▸ Excerpt provided

>>>>>

Why We Do Not Give Recommendations or Advice
About What To Use For Specific Needs
We get it often in EOCSA. “What can I use for XYZ?” Or “I have ABC. What do you suggest I use to treat it?” And multiple other similar questions asking for advice and recommendations for health issues. Each time, we must give the same answer. We don’t give recommendations or advice on what oils (or other) to use for specific needs. Specifically medical/health needs. And often we get the same responses. Why? Well, the why is very simple. It’s unethical and it’s against the law.
For starters, the fact that essential oils are not legally classified as drugs (they are actually classified as cosmetics, specifically “fragrance”), makes attaching any medicinal claims to them a violation of federal regulations if you sell what you are making claims on. In addition, to give recommendations of what oils (or other) to use for medicinal needs is considered “giving medical advice”. And that can be determined to be practicing medicine without a license.
The laws regarding unauthorized practice of medicine are set by each state’s medical boards and are generally quite clear. However, giving medical advice often gets into a more gray area. One legal site defining what constitutes practicing medicine without a license has this to say.
On Medical Advice
The practice of medicine becomes trickier to define when you look at medical advice. There are a few guidelines, however, that can help define when “medical advice” is “the practice of medicine.” In general, advice as the practice of medicine has several of the following qualities:
- First, advice might be considered “the practice of medicine” when the person giving it claims he or she is a doctor. This is because the title of “doctor” indicates that the person giving advice has gone through the rigorous process of medical school and succeeded in obtaining a medical license. So your friends cannot be considered to be practicing medicine when they tell you to take more vitamin C, since they never claim to be doctors.
- Second, advice may be the practice of medicine when the advice is specific to a particular person’s illness or injury. Magazines and websites that offer general tips for getting over the common cold, therefore, are not engaging in the practice of medicine.
As an added issue, the internet complicates the matter even further. Even licensed medical professionals have to follow specific mandates to give medical advice to individuals online and it involves other governmental agencies and laws which could include international statutes.

<<<<<

▸ Supplied records
>>>>>

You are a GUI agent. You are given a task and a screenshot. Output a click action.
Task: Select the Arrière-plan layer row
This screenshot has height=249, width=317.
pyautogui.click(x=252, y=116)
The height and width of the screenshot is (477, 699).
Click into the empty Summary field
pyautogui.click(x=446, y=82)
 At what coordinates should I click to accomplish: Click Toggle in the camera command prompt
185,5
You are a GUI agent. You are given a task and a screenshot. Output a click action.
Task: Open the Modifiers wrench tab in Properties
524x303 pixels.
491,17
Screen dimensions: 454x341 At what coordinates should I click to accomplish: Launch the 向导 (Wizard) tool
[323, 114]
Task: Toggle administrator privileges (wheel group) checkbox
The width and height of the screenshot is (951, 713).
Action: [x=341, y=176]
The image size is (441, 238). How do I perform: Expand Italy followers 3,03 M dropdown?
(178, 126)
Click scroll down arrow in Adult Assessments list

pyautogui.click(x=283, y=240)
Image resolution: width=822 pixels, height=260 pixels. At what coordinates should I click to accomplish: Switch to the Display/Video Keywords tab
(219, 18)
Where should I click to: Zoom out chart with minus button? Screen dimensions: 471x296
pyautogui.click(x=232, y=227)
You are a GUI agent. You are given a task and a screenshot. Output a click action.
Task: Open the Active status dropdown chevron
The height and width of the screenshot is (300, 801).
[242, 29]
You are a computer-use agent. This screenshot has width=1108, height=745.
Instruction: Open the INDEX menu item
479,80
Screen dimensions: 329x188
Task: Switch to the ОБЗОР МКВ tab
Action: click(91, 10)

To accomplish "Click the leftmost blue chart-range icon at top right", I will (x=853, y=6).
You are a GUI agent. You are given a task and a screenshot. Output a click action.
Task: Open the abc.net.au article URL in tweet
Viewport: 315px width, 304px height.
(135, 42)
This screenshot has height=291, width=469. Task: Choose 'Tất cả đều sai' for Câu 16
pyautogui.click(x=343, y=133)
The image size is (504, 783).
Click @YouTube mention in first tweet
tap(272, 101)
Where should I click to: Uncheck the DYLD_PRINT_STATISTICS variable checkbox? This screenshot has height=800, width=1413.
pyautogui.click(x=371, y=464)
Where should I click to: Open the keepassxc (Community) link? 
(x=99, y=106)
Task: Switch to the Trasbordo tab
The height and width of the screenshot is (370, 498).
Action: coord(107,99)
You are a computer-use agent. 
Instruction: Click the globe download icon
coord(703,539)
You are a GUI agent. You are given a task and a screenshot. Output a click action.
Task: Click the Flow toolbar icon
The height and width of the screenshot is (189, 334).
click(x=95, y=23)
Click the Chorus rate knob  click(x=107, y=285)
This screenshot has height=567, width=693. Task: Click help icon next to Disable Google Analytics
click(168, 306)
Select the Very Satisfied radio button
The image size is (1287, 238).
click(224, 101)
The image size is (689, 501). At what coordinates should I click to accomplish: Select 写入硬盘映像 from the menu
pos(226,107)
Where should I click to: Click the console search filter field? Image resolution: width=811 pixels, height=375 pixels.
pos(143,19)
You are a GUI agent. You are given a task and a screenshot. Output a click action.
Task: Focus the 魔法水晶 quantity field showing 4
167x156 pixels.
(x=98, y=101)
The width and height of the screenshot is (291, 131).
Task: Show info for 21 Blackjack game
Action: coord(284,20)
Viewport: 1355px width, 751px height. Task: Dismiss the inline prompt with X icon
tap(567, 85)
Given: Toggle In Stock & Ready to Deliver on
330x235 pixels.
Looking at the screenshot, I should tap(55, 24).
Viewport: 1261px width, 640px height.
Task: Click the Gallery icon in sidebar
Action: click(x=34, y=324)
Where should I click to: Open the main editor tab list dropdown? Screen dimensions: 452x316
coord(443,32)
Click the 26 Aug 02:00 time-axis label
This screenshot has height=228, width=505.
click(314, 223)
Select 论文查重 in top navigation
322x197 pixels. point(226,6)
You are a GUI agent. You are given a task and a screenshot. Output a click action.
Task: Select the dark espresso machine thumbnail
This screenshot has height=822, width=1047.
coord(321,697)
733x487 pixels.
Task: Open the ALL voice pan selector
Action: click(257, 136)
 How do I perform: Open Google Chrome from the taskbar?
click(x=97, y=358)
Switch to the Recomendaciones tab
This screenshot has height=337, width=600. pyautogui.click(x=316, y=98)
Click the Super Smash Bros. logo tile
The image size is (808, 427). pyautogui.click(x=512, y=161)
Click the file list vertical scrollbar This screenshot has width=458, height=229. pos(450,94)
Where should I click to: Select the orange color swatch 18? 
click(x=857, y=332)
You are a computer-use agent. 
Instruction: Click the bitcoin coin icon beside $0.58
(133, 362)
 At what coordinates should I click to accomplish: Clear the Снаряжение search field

<<<<<

▸ Requirement 1
Decide whether each statement agrees with the article on why EOCSA withholds essential oil recommendations. For each, answer yes or no and quote the deciding words. (a) Essential oils are legally classified as drugs. (b) Each state's medical boards set the laws on unauthorized practice of medicine. (c) Magazines that offer general tips for getting over the common cold are engaging in the practice of medicine.
▸ Requirement 2
According to the article on why EOCSA withholds essential oil recommendations, how are essential oils legally classified?
▸ Requirement 3
Resume the article on why EOCSA withholds essential oil recommendations, starting after its final paragraph.

▸ Written answer 1
(a) No: "essential oils are not legally classified as drugs (they are actually classified as cosmetics, specifically “fragrance”)"
(b) Yes: "The laws regarding unauthorized practice of medicine are set by each state’s medical boards"
(c) No: "Magazines and websites that offer general tips for getting over the common cold, therefore, are not engaging in the practice of medicine."

▸ Written answer 2
They are classified as cosmetics, specifically "fragrance."

▸ Written answer 3
Then factor in that we have many certified practitioners in our group, including the group owners/adminastrators, who are bound by what is known as “scope of practice”. Overstepping that could cost them their certification, result in fines, etc. It is also unwise and unprofessional to offer advice or make recommendations without a complete personal consultation that includes a full medical history and examination to determine individualized needs, safety and protocols.
But what about the average person, like the mom who is just sharing what worked for her or her family member? It doesn’t matter. Anyone can be charged with practicing medicine from given recommendations to someone for a specific health need or concern. You don’t have to claim to be a physician, healthcare professional or practitioner to be bound by medical boards or laws or to face legal action regarding medicine and advice.
When you factor in these points, hopefully you will better understand why we cannot and do not give specific usage advice and recommendations for health needs. It’s not wise and it’s illegal in addition to being haphazard and unprofessional. We are actually protecting you by not allowing advice and recommendations to be made in EOCSA. And honestly, why would you want to crowd-source for advice online of through social media for something as important as your health anyway?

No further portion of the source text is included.